# Session on Git

## What is Git?
Explain what is git, also mention how it is different from GIthub. What is the definition of Git on Google. What is meant by Version Control System, and Source Code Manager, and what is the difference between these two? Are these two the same things? What is MVP and what does it say? Name some of the other VCS. 
What is the need of git or VCS?
Explain the types of VCS: Centralized and Distributed
Mention the advantages of Git or VCS, that are: Version Control, Bug Fixing, Doing non-linear development, collaborative development.
Can you demonstrate one or two scenarios where VCS or Git save the day?

## **Notes: Git, VCS, and SCM**

### **1. What is Git?**

* Git is a **Distributed Version Control System (DVCS)** used to track changes in files and manage code.
* Created by **Linus Torvalds (2005)** for Linux kernel development.
* Key characteristics:

  * Every developer has a **complete local copy** of the repository.
  * Very fast operations due to local processing.
  * Supports **branching, merging, non-linear development**, and experimentation.
  * Ensures strong history tracking and data integrity.

---

### **2. How is Git different from GitHub?**

* **Git**:

  * A tool/software.
  * Installed on your system.
  * Manages version control and history of your files.
  * Works even without internet or any online account.

* **GitHub**:

  * A cloud-based platform.
  * Hosts Git repositories online.
  * Adds collaboration features: pull requests, issues, code review, project management.
  * Acts as a *remote storage + collaboration* layer.

**In short**:
Git = version control system
GitHub = online service built around Git

---

### **3. What is a Version Control System (VCS)?**

A **Version Control System** is a tool that:

* Tracks changes made to files over time.
* Stores file history (who changed what & when).
* Allows restoring older versions.
* Helps teams avoid overwriting each other's work.

---

### **4. What is a Source Code Manager (SCM)? Are VCS and SCM the same?**

* **SCM (Source Code Manager)** manages source code changes and keeps track of different versions.
* SCM and VCS are generally used as **synonyms**.
* Some people consider SCM a broader term, but in practice:

  **SCM ≈ VCS**

Both store code, track versions, and manage revisions.

---

### **5. What is MVP? Why is it mentioned in Git context?**

* **MVP = Minimum Viable Product**
  A basic version of a product that contains only core features needed to test an idea or gather feedback.
* Relevance to Git:

  * While developing MVPs, teams make rapid changes.
  * Git helps manage frequent iterations, experimentation, and quick rollbacks.
  * Developers can test ideas in separate branches without affecting the main project.

---

### **6. Why do we need Git or a VCS?**

Key reasons:

1. **History Tracking**
   Complete record of all changes made over time.

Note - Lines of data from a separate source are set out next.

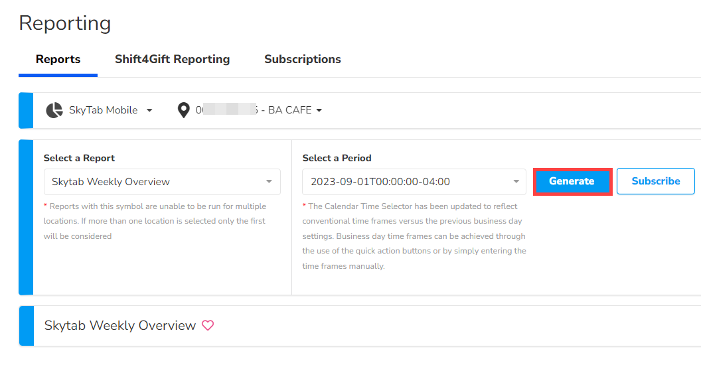Switch to the Reports tab
This screenshot has height=367, width=701.
(x=58, y=59)
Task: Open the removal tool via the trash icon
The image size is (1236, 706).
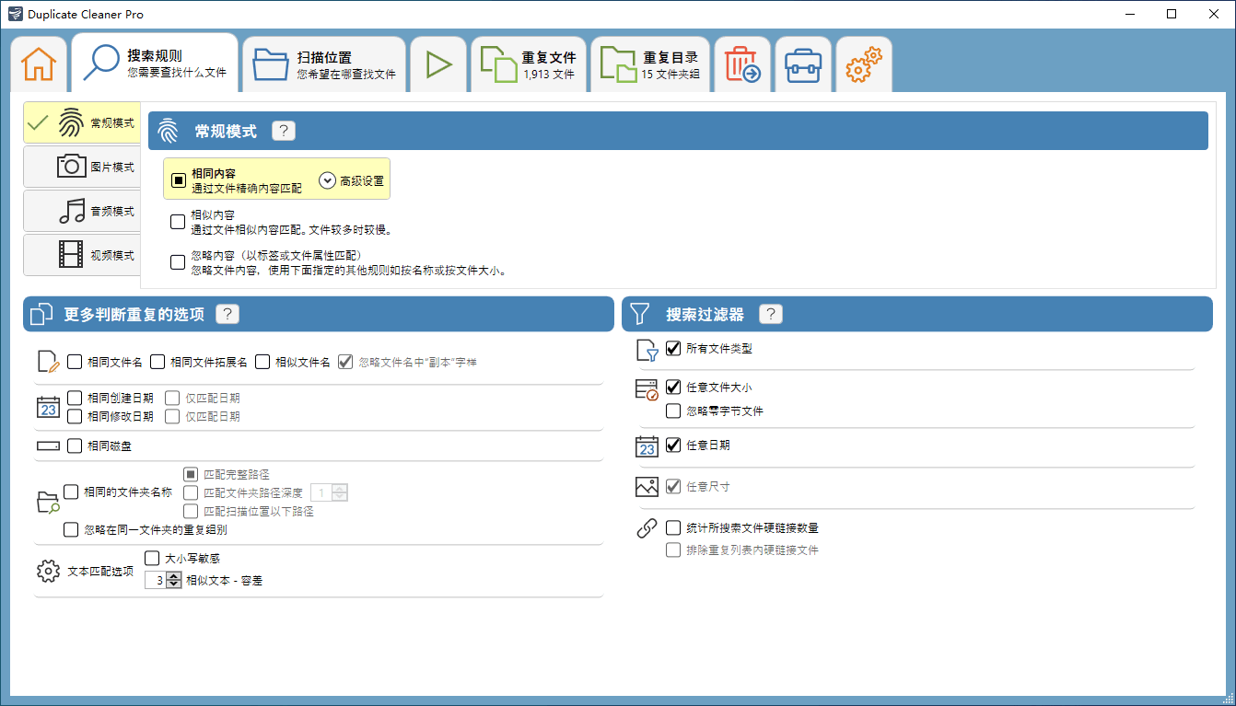Action: [742, 63]
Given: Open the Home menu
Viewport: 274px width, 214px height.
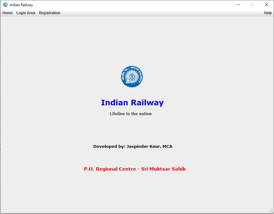Looking at the screenshot, I should (7, 13).
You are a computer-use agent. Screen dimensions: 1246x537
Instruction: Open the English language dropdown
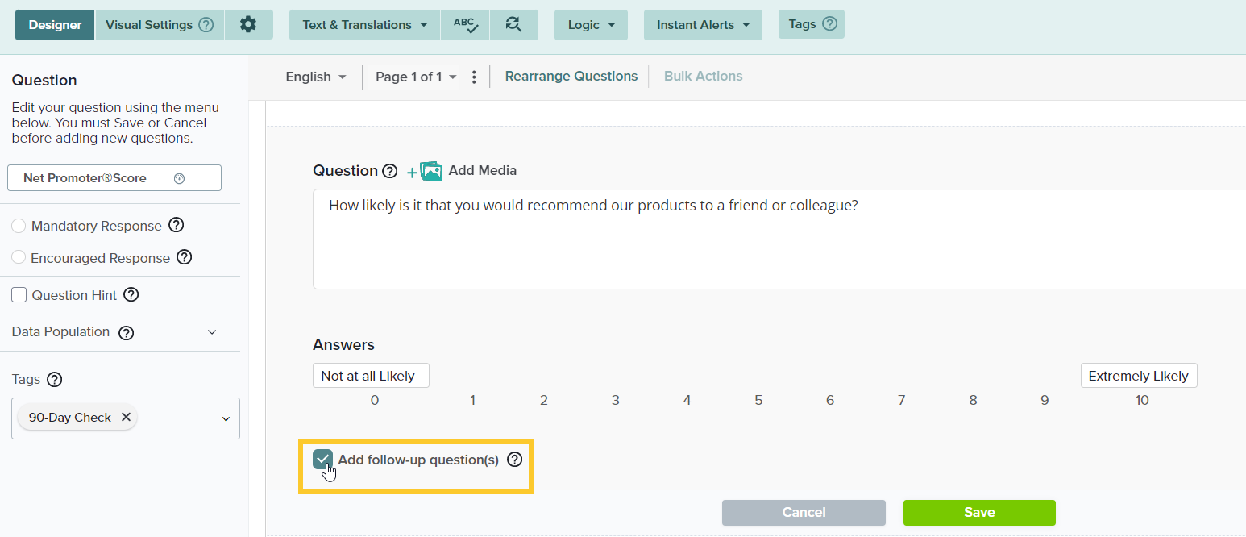click(316, 77)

2. **Recovery from Mistakes**
   You can revert to any previous working version.

3. **Safe Experimentation (Branches)**
   Try new features without affecting the main code.

4. **Collaboration**
   Multiple developers can work together without conflicts.

5. **Offline Work (Distributed VCS)**
   You can commit and work even without internet.

6. **Reduces risk of losing work**
   Multiple copies exist due to distributed architecture.

---

### **7. Types of VCS**

#### **1. Centralized VCS (CVCS)**

* Single central server stores the entire code.
* Developers check out and commit to **one main repository**.
* Pros: simple to understand, easy administration.
* Cons:

  * **Single Point of Failure** — if server dies, history is lost.
  * Need internet to commit or update.

Examples: SVN, CVS, Perforce.

---

#### **2. Distributed VCS (DVCS)**

* Every developer gets a **complete copy** of the repository.
* All commits, branches, history exist locally.
* Pros:

  * Faster, safer, works offline.
  * No single point of failure.
  * Better branching and merging.
* Cons:

  * Slightly more complex for beginners.

Examples: Git, Mercurial.

---

### **8. Other Version Control Systems (VCS)**

* **SVN (Subversion)**
* **Mercurial**
* **CVS**
* **Perforce**
* **Bazaar**

---

### **9. Advantages of Git / VCS**

#### **1. Version Control**

* Keeps full history
* Easy to compare changes
* Allows rollback

#### **2. Bug Fixing**

* Find the exact change where a bug came from
* Create bug-fix branches
* Test and then merge

#### **3. Non-Linear Development**

* Multiple branches
* Experimental features
* Safely merge once complete

#### **4. Collaborative Development**

* Many people can work at once
* Git manages merges and conflicts
* Remote repositories allow global teamwork

---

### **10. Scenarios where Git/VCS "saves the day"**

#### **Scenario 1: A major bug breaks the project**

* Developer accidentally breaks a critical function.
* Without Git → panic, difficult to find where it broke.
* With Git:

  * Go through commit history.
  * Identify the commit that introduced the issue.
  * Revert or fix the problem in a safe branch.
  * Project restored quickly.

#### **Scenario 2: Two developers overwrite each other's work**

* Without VCS → files may get overwritten and lost.
* With Git:

  * Each developer works in their own branch.
  * Git warns about conflicting changes during merge.
  * Conflicts can be resolved with clarity.
  * No work is lost.

#### **Scenario 3: Laptop crash / accidental deletion**

* In distributed VCS like Git:

  * Every developer has a full copy.
  * Even if one computer fails, project history is safe.
  * Just clone from another copy or remote.

---

## Git & Github Workflow
Creation of working dir -> Staging area/index } Both contained in a "Repo"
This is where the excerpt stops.